- [EXERCISE DESCRIPTION] In the records below, change "pixels" to "px" wherever it occurs and write the lines out again with nothing else altered. Omit the pictures.

- [MATERIAL PROVIDED]
━━━━━━

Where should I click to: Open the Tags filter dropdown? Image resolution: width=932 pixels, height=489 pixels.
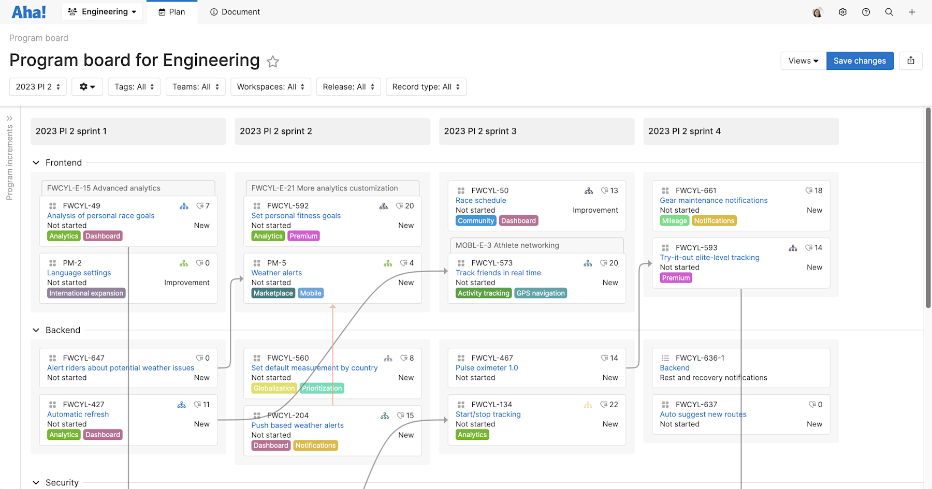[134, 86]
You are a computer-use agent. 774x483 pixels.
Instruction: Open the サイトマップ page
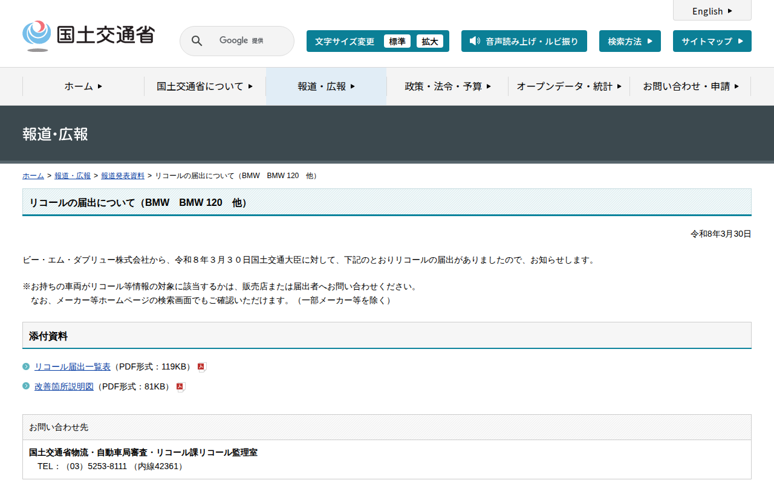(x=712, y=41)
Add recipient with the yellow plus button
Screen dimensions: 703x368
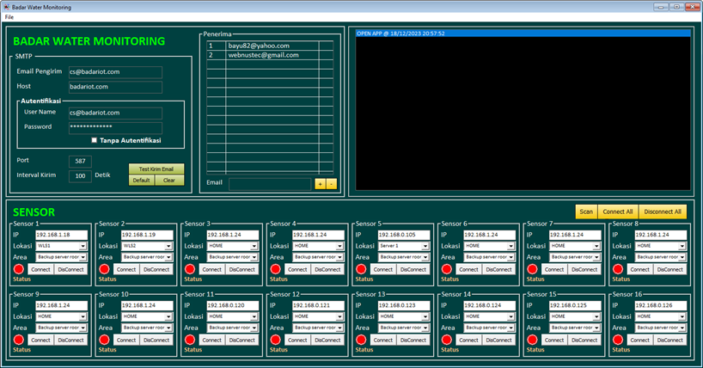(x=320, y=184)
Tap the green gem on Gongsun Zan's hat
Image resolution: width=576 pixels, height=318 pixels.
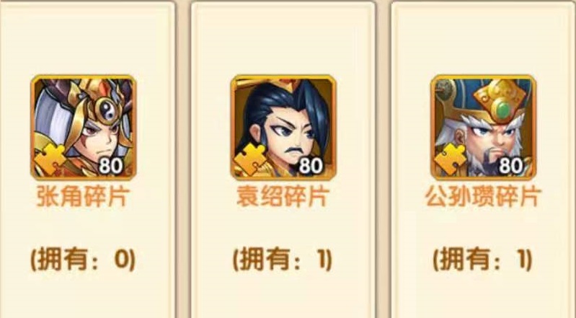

━━━━━━

- [CORRECT RESPONSE]
Where should I click to: Open the Tags filter dropdown? Image resolution: width=932 px, height=489 px.
[134, 86]
You are a computer-use agent. 774x483 px.
Instruction: Open the サイトマップ page
(x=712, y=41)
Add recipient with the yellow plus button
Screen dimensions: 703x368
(x=320, y=184)
Tap the green gem on Gongsun Zan's hat
Image resolution: width=576 px, height=318 px.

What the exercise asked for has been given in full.